Written request
Pull out every line of the listing below that contains the string "pixels". Treat case as significant.

>> BEGIN Task input

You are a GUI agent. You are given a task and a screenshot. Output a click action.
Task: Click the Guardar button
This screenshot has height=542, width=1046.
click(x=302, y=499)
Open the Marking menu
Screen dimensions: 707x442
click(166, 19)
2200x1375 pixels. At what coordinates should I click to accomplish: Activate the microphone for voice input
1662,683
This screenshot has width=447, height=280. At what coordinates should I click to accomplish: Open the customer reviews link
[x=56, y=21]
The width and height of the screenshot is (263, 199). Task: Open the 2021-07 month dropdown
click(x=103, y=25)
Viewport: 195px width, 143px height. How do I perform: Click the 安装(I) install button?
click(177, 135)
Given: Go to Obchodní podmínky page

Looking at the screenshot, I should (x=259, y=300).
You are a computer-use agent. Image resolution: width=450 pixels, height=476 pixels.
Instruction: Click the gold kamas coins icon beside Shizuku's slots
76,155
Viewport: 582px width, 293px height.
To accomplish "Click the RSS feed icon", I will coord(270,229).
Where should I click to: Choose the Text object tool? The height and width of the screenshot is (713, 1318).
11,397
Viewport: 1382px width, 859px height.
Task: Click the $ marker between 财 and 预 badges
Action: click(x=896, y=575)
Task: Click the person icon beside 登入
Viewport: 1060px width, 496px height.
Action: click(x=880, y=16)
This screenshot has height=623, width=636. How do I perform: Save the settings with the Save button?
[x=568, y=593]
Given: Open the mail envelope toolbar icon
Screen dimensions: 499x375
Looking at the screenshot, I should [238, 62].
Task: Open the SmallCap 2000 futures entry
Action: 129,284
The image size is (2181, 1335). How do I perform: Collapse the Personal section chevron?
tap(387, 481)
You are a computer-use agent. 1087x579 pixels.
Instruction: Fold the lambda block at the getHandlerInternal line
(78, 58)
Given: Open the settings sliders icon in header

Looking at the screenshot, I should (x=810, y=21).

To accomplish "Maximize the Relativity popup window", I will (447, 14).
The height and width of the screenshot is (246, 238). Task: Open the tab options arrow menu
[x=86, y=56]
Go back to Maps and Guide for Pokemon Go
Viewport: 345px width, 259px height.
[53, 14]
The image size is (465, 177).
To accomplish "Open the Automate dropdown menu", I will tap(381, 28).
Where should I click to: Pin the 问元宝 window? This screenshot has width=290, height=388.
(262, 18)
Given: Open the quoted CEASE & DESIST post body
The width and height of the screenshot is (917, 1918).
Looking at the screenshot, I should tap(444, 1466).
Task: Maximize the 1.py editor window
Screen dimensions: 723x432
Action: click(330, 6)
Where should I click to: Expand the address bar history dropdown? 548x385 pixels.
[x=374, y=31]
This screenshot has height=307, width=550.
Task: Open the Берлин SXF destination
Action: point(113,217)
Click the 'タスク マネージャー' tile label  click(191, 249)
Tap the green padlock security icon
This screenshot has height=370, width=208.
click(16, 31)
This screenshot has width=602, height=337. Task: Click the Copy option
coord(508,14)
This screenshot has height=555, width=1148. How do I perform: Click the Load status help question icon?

>> END Task input

Task solution
2200x1375 pixels. At what coordinates should I click to accomplish: Activate the microphone for voice input
You are a computer-use agent. Image resolution: width=450 pixels, height=476 pixels.
You are a computer-use agent. 1087x579 pixels.
Where should I click to: Expand the address bar history dropdown? 548x385 pixels.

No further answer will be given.